=== Section Start ===
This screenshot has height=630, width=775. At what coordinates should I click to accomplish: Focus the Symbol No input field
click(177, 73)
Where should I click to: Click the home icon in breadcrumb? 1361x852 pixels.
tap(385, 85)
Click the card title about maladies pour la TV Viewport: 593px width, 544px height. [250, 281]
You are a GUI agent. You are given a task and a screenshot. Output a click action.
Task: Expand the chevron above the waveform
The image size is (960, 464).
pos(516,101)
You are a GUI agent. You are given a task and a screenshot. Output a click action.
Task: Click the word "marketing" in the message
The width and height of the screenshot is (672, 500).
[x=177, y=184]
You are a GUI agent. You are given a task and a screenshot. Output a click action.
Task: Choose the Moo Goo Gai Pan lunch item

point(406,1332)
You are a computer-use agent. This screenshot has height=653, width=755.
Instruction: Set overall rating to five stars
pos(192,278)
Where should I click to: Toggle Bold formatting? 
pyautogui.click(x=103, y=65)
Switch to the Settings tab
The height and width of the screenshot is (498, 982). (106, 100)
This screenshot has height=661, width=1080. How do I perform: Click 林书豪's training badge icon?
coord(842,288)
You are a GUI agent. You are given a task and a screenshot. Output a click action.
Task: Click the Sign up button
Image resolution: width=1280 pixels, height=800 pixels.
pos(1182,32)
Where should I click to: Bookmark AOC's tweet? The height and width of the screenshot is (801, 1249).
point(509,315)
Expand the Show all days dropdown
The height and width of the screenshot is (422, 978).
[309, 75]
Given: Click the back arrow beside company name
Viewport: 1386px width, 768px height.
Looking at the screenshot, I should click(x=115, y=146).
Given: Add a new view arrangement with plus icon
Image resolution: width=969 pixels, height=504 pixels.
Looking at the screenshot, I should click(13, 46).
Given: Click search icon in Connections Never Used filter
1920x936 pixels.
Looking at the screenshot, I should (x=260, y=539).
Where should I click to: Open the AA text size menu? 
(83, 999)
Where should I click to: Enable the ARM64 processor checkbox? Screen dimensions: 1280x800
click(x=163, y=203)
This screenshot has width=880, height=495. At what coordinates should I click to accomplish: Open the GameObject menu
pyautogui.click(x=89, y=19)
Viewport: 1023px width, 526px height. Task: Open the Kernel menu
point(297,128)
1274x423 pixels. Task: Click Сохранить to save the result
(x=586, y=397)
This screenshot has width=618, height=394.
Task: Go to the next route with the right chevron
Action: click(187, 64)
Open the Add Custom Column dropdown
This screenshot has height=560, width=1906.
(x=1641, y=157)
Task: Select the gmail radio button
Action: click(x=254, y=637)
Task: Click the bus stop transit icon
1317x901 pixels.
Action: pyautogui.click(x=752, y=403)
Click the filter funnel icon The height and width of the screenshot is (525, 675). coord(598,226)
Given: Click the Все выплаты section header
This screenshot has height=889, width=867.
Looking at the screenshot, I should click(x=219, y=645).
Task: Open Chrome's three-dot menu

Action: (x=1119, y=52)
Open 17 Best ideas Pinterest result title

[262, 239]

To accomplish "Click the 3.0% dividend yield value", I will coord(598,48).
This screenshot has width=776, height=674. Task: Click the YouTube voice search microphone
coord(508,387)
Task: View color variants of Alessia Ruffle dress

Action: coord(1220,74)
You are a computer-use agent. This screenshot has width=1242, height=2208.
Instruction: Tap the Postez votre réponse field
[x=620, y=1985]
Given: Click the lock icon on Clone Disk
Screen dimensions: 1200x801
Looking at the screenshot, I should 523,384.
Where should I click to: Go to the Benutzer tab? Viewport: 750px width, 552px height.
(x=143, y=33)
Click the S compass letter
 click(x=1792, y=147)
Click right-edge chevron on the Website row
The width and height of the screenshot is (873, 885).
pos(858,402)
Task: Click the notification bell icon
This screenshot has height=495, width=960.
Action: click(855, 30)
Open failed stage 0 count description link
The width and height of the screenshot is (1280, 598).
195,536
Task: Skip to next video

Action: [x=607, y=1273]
=== Section End ===
Description of the task
Copy out all lines of the material containing the word "computer".

Answer to the problem
You are a computer-use agent. This screenshot has height=653, width=755.
You are a computer-use agent. This screenshot has width=1242, height=2208.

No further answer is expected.